As you transform data using Azure Synapse Analytics, there may be some failures when writing to the sink. The failures might happen due to data truncation, such as when the data type is defined as VARCHAR(50) but the value attempting to be inserted is 51 characters long. If a column does not allow nulls but one is being inserted, that would throw an error as well. The last example has to do with conversion, where the data type is defined as decimal(7,3), which is a number like 1234.567, but the transformation logic is attempting to insert a value like 12345.678. There are two approaches for handling these kinds of errors. The first is to configure the Error Output Settings for the Sink activity in the data flow, as shown in Figure 5.27.
FIGURE 5.27 Configuring error handling for the transformation
The configuration requires a linked service that is the location where the error log file will be written. An integration runtime is the compute power used to perform the writing of the log. The Error Rows section includes an Error Row Handling drop‐down list box. The default value is Stop on First Error (Default). When the default value is selected, an error occurs. It means that the data flow will stop, which will cause the pipeline to stop as well. This may or may not be desired. The alternative is to select the Continue on Error option, as shown in Figure 5.27, which does what its name implies. The Transaction Commit drop‐down has values of either Single or Batch, which determine whether the error log is written after each transaction or at the end when the transformation completes. Single has better performance but is not the most optimal for large datasets; if you do have a large dataset, you should then consider Batch as the Transaction Commit setting.
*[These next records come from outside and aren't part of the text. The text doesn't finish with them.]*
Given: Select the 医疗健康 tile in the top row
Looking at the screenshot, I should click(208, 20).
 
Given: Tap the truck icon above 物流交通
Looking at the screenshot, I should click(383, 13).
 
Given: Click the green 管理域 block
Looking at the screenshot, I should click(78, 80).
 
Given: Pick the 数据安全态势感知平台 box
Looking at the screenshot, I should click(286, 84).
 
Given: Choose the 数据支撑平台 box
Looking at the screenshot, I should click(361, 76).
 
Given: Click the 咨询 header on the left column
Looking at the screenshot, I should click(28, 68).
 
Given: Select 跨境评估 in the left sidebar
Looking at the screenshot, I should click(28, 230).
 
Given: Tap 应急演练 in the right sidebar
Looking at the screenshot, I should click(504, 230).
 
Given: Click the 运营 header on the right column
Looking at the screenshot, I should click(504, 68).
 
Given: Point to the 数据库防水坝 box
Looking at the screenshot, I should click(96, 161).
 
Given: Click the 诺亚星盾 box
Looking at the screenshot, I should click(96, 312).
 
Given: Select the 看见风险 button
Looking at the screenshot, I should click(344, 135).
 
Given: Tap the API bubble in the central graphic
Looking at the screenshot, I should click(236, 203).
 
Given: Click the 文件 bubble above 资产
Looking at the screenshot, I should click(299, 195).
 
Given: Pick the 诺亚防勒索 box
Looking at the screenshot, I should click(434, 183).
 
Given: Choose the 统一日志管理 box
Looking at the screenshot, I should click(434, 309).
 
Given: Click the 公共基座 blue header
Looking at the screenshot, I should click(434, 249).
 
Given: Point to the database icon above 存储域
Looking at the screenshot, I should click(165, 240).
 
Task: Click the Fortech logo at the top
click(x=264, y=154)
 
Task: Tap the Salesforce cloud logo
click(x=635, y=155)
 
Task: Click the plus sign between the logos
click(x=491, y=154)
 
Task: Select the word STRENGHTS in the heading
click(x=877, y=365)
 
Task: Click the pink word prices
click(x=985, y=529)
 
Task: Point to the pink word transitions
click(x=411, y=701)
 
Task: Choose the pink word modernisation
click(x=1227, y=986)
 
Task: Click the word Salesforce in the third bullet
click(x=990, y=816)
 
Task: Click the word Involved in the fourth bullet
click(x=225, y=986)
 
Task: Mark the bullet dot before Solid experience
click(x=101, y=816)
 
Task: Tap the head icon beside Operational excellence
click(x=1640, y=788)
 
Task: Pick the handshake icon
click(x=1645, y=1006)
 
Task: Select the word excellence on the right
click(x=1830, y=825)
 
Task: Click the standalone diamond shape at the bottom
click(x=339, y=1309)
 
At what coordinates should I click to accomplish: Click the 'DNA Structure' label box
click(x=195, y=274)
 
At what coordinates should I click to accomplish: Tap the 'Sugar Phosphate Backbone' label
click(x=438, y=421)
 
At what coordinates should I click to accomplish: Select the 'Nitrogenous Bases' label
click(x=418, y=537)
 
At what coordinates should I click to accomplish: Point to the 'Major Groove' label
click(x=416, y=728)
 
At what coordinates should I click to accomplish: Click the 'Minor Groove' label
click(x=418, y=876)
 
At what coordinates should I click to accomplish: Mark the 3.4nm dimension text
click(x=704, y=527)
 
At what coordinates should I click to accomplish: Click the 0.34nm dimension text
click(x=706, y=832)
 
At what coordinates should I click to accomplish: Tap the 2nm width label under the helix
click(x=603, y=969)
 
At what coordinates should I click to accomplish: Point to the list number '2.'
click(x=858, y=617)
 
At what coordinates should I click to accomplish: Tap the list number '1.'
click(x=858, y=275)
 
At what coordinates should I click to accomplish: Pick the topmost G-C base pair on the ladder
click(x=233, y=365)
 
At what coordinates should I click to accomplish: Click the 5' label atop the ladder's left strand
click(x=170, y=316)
By default, the Output to a Separate File check box is disabled, which means the error file is appended to during each run. This contrasts with when the setting is enabled, in which case a new file is created for each run. The Report Success on Error check box is also disabled by default. This means that the pipeline will show as errored, but it will complete with an error log for review. If the check box is enabled, the pipeline will show as being successful, even though some errors happened but were handled due to this error handling configuration.
Figure 5.27 also shows the other option for handling errors: an additional activity, NoNulls, that checks for nulls. If no null is found, then the row is passed on to the sink for transformation and storage. If there is a nulls, then the data will not flow to the sink and is abandoned. This is more of a preventative action versus responding to an error, i.e., data cleaning. However, it is an option you might consider when implementing some kind of error handling solution.